Can be used for instance to reduce from 2D features to 1D features (if we have 2 features measuring a length).
Data compression can also allow faster execution of the algorithms.
14.2 - Motivation 2: Visualization
Can also be useful to display large dataset with multiple features (if reducing to 2 dimensions for instance).
14.3 - Principal Component Analysis Problem Formulation
PCA tries to find a surface on which to project the data so as to reduce the length of the segments of each point to its projection (eg. reduce the projection error).
Generally PCA is used to reduce from n-dimensions to k-dimensions. Thus finding k vectors \(u^{(1)},u^{(2)},\dots,u^{(k)}\) onto which to project the data, so as to minimize the projection error.
PCA is not linear regression (for linear regression we try to minimize the square of the error of the prediction (eg. error measured on a vertical line) whereas for PCA we try to minimize the error of the projection measured on line with a slope). Plus, in PCA, there is no “special” value “y”, instead, we only have the features \(x_1,x_2,\dots,x_n\) and all of them are treated equaly.

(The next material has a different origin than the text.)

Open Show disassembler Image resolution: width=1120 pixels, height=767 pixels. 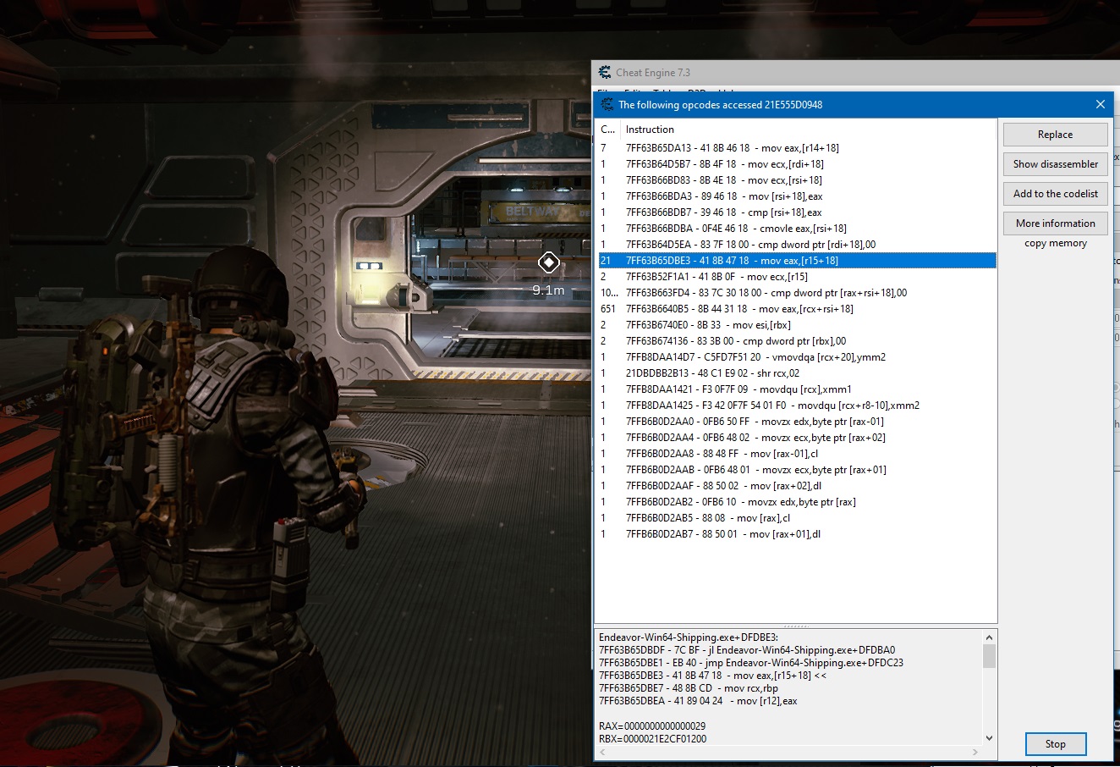pos(1055,164)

14.4 - Principal Component Analysis Algorithm
Data preprocessing: Perform mean normalization (eg. feature scaling):
Compute the mean \(\mu_j = \frac{1}{m} \sum\limits_{i=1}^m x_j^{(i)}\)
Replace each \(x_j^{(i)}\) with \(x_j^{(i)} - \mu_j\)
If some features have different scales, then rescale them to get comparable ranges.
Algorithm to reduce from n-dimensions to k-dimensions:
Compute the covariance matrix: \(\Sigma = \frac{1}{m} \sum\limits_{i=1}^m (x^{(i)})(x^{(i)})^T\)
Then compute the eigenvectors from the matrix \(\Sigma\):
[U, S, V] = svd(Sigma);
SVD ⇒ Singular Value Decomposition (svd function is a bit more stable that eig function in octave)
The U matrix returned from octave wiil contain the eigenvectors we need in colunms: \(U = \begin{bmatrix} \vdots & \vdots & \vdots & & \vdots \\ u^{(1)} & u^{(2)} & u^{(3)} & \dots & u^{(n)} \\ \vdots & \vdots & \vdots & & \vdots\end{bmatrix} \in \mathbb{R}^{n \times n} \).
And if we want to reduce to k dimensions, we just need to take the first k vectors from this matrix.
If we have a matrix of all the example \( x^{(i)} \) given by \(X = \begin{bmatrix} \cdots & (x^{(1)})^T & \cdots \\ \cdots & (x^{(2)})^T & \cdots \\ & \vdots & \\ \cdots & (x^{(m)})^T & \cdots \end{bmatrix} \). Then the matrix \(\Sigma\) can be computed in Octave as:
Sigma = (1/m)* X' * X;
14.5 - Choosing the Number of Principal Components
Total variation in the data: \( \frac{1}{m} \sum\limits_{i=1}^m \| x^{(i)} \|^2 \)
Typically we choose k to be the smallest value so that: \( Err = \frac{\frac{1}{m} \sum\limits_{i=1}^m \| x^{(i)} - x_{approx}^{(i)} \|^2}{\frac{1}{m} \sum\limits_{i=1}^m \| x^{(i)} \|^2} \le 0.01 \) ⇒ 99% of variance is retained.
So we can start with k=1, then 2, 3, etc… until we mean the previous requirement.
But actually, the SVD decomposition gives us the matrix S which is a diagonal matrix. And the previous error ratio can be computed as: \( Err= 1 - \frac{\sum\limits_{i=1}^k S_{ii}}{\sum\limits_{i=1}^n S_{ii}} \). Alternatively we can check if \( \frac{\sum\limits_{i=1}^k S_{ii}}{\sum\limits_{i=1}^n S_{ii}} \ge 0.99 \). (this latest ratio is actually a measure of the variance retained the the PCA dimension reduction process).
14.6 - Reconstruction from Compressed Representation
We can reconstruct an approximation of the vector x with: \(x_{approx} = U_{reduce} * z\)
The approximation will actually ly on the PCA approximation surface. So this is a good approximation only if the approximation error is small (but at least the reconstructed vector is an n-dimensional vector instead of k-dimensional.
14.7 - Advice for Applying PCA
The mapping should be defined b running PCA only on the training set. But then we can use the transformation for examples from the cross validation set or the test set.